The pathway, which largely hugged the perimeter of the room, lent a false sense of evenness to the room. Although there was little elevation change, the floor of the room was anything but even with occasional deep pits, as in the image above.



We soon reached John’s favorite speleothem, the Lion’s Tail (above), which he remembered from his teenage visit to Carlsbad Caverns.



We passed the Hall of Giants, boasting the largest speleothems in the cave. The column at right is sixty-two feet high.




After the Hall of Giants, we entered Fairyland, an area of low stalagmites covered in cave popcorn, which made them resemble little gnomes or other fanciful creatures.





It’s difficult to discern, but the image above is actually of a cave pool. There is crystal clear water there beneath what appears to be a crusty edge or rock.

After having the route down from the Natural Entrance largely to ourselves, The Big Room felt much busier with visitors, including couples, families, and small groups. One man, likely in his mid-sixties, became a “John friend.” A “John friend” is a stranger who feels compelled to interact with John in some borderline inappropriate way because he (usually, although also occasionally she) is attracted like moth to flame to John’s height and friendly demeanor. The CTA Red Line back home in Chicago is a breeding ground for “John friends.” This particular John friend reminded us of many colleagues of a certain age in conservation back home who feel compelled to demonstrate their knowledge. This guy tried to engage John in conversation. Actually that’s not quite right. He accosted John, sort of referenced his height and Mariana in his pack, and then sort of explained some formations without having been asked to.

A short while later, John and I chuckled as we saw the same guy staring…just staring intently…at Nipple Rock. Later on the surface, we overheard him telling the clerk in the bookstore about how he was a geologist for an oil company: “I spend all day drilling through this stuff.” Gross all around.

We continued on, past many fanciful speleothems.

This one, which looks like a corpulent monster, was my favorite.







We reached a portion of The Big Room from which the Lower Cave was visible below.

A wire and wood ladder built by Jim White in 1924 still hung, lit so that visitors could see how treacherous early exploration was. White built it for a National Geographic expedition the year after Carlsbad Caverns was protected as a National Monument and six years before it would be upgraded to National Park status in 1930.

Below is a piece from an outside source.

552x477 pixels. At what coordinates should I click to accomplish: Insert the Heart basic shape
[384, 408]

We continued on. By now Adam and Phil and Sylvan were far ahead. But John, Catherine, Mariana, Sean, and I were taking our time a bit.









Near the far end of The Big Room we came to the Bottomless Pit, which is 140 feet deep from where we were standing.

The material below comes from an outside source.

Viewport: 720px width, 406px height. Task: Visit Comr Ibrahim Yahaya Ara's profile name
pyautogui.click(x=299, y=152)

From the bottom of the pit to the top of Liberty Dome above it is a distance of 370 feet.



This speleothem, which looks like a shark, was a close second to the monster for my affections.











As we made our way back along the loop path from the far end of The Big Room, Mariana had finally had enough of riding. John and Catherine helped her out of her carrier, and she spent some time walking along the path holding her mother’s hand.

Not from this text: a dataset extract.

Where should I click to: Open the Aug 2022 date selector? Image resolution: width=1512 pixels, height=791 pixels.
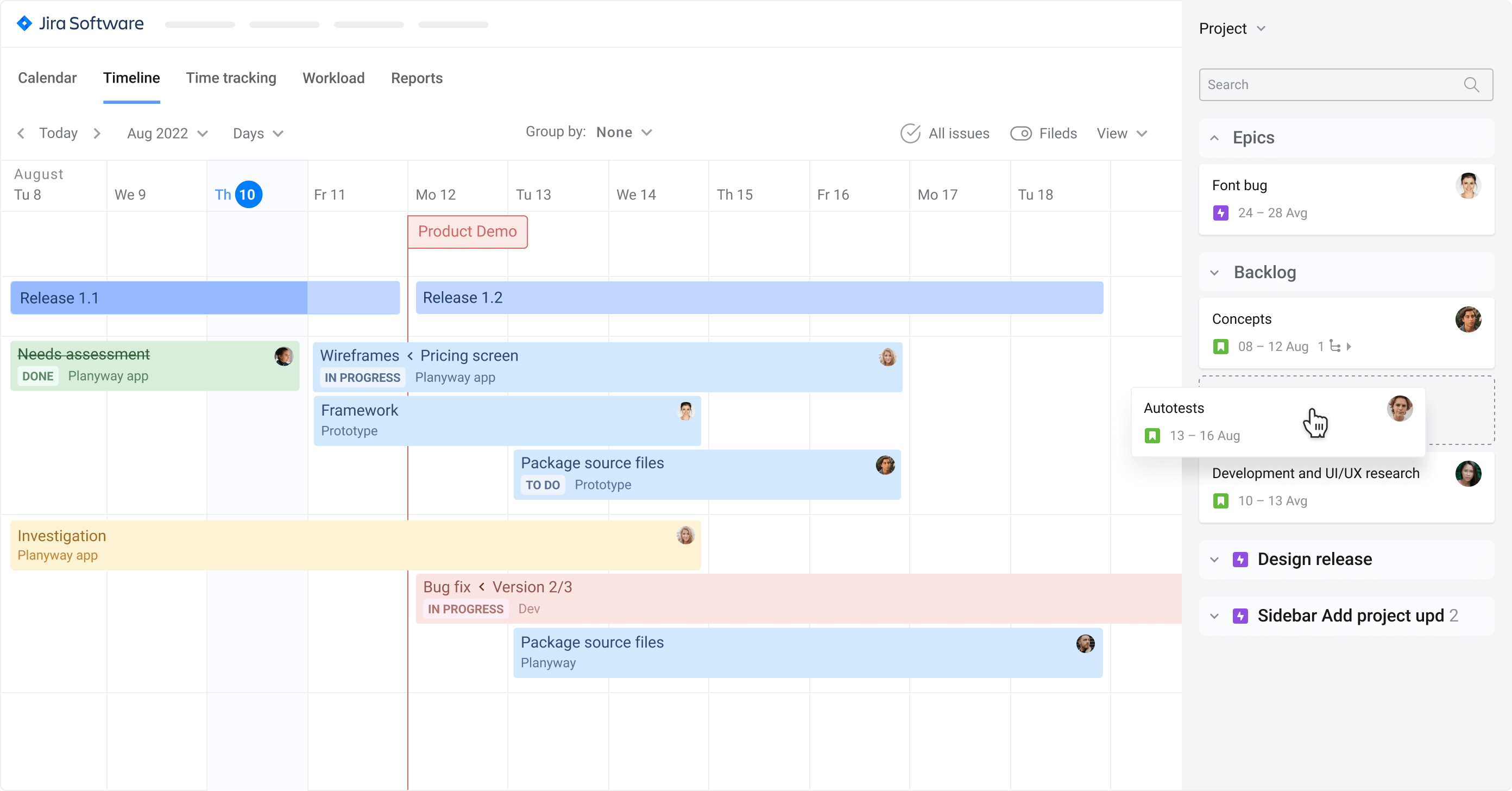pos(167,133)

We peered into the Painted Grotto at the hollow soda straw formations formed by slowly seeping calcite.


There were more soda straws in the Doll’s Theater.


And just before we arrived back at the start of the path we arrived at the Chinese Theater, with a stalagmite that sort of resembled a figure from Imperial China.

Sean and I were the last of our group to make it back to the elevators, and we looked around for the others for a few minutes before realizing that they’d gone topside.

We joined them. The elevator exited through the gift shop. Or at least it exited through the bookstore.
We all spent a fair bit of time in the bookstore. John purchased a National Parks Passport for Mariana and stamped it. It would be a lifetime passport for her. Adam followed suit with Sylvan, and he resolved to return to Guadalupe Mountains National Park at some point over the next couple days to get a stamp from that Park.

In all, our walk into the Natural Entrance and through The Big Room had taken about two and a quarter hours. It was now ten to four, and we had a little bit of daylight left to see a bit of the aboveground portion of the Park.